Haciendo lo único que sabía hacer, y sin un norte decidido, rodó por distintas
ciudades sin detenerse, viendo pasar fugazmente calles, escuelas, edificios,
autos, animales y personas, sin que nada captara su atención de sobremanera.
Hasta el día en el que, al cruzar la banca de un parque en mantenimiento, rodó
por un charco de pintura amarillo el cual le dio un nuevo color a su vida, y con
eso, un nuevo sentido.

Lo conocí en mi viaje a Venecia, nos encontrábamos en una pequeña tienda de


venta de artesanías observando la misma máscara de Arlequín.

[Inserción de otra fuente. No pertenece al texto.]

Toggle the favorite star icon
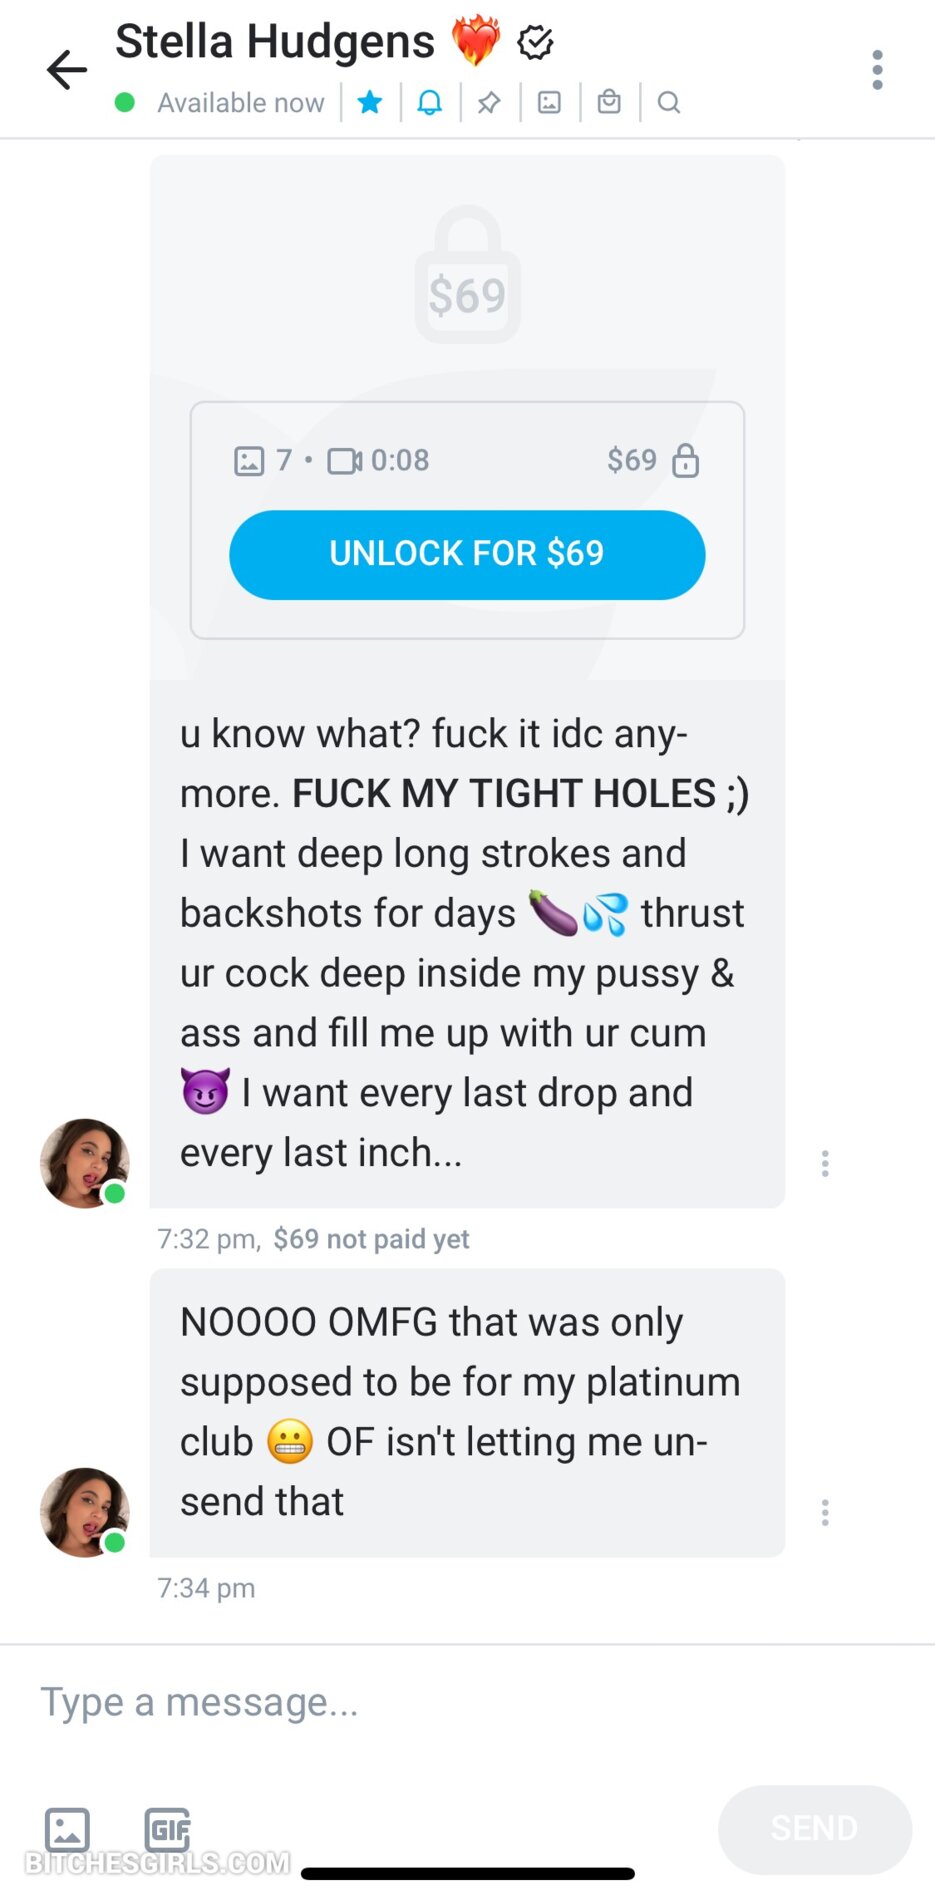The height and width of the screenshot is (1900, 935). click(x=370, y=102)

Cruzamos
miradas y un pequeño diálogo telepático:

— “¿Vas a comprarla?”

— “¿Vas a comprarla tú?”

— “Eres directa, me caes bien”.

— “Lo sé, yo también me caigo bien”, respondí mientras me dirigía a la caja a


pagar mi nueva máscara, — “Eres algo lento, también me caes bien”.

Busqué en vano con la mirada a mi antiguo contendiente para despedirme,


pero lo encontré en una banca a la salida de la tienda y me percaté de algo que
no había notado en nuestro primer cruce de pensamientos; su sonrisa.

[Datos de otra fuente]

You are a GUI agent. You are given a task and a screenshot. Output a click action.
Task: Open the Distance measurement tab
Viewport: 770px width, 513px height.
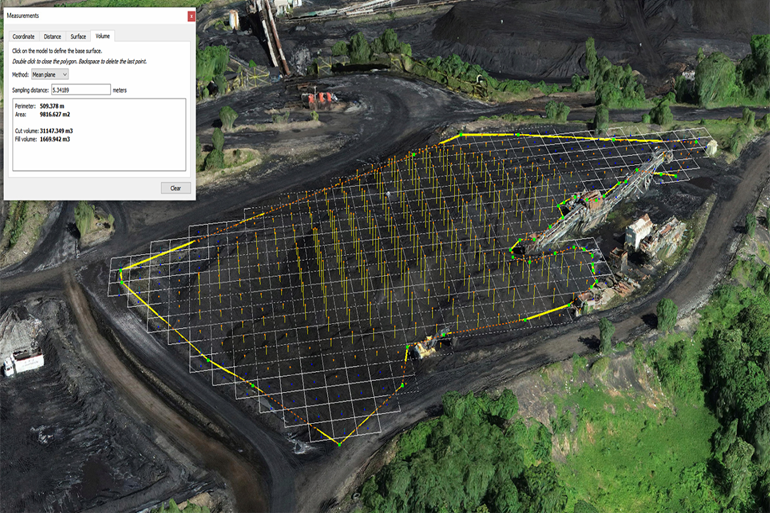point(52,36)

— “Tienes una sonrisa peculiar”, en ese entonces era más torcida.

— “Por eso deseaba la máscara”

— “¿Para ocultarla?”

— “Para intentar ser otro”

— “¿No te gusta cómo eres?”

— “Sí, me encanta como soy, pero siento que es hora de ser alguien más”

Siempre he admirado a quienes no temen mostrar su vulnerabilidad, y el hecho


de que, el objeto que minutos previos había sido asunto de pugna ahora tenía
un verdadero propósito más significativo que empolvarse en un estante de
souvenirs, hizo que tomara una decisión.
— “¿A dónde vas?”

— “A casa, se acabaron las vacaciones”, respondí mientras cogía mi mochila.

— “¿Puedo ir contigo?”

— “Solo si tu equipaje no excede los 23 kilos”.

Le di a escoger cualquier ambiente de mi habitación para que pudiera


acomodar sus pertenencias, que en realidad era la máscara que le obsequié y
un lápiz sin borrador (suele decir que no necesita borrar nada: “nunca se
equivoca, solo aprende”) cuyo serigrafiado azul dice: “Proyecta y Construye”.

— “Este será mi nuevo refugio”, dijo al ver mi pequeño estante de libros, con
una sonrisa cada vez menos torcida.

Él es Invierno, quien debe su nombre a las Cuatro Estaciones de Antonio


Vivaldi, ama viajar, la música clásica, leer y escribir cuentos. A veces parece
triste, pero en realidad lleva la alegría por donde se le mire.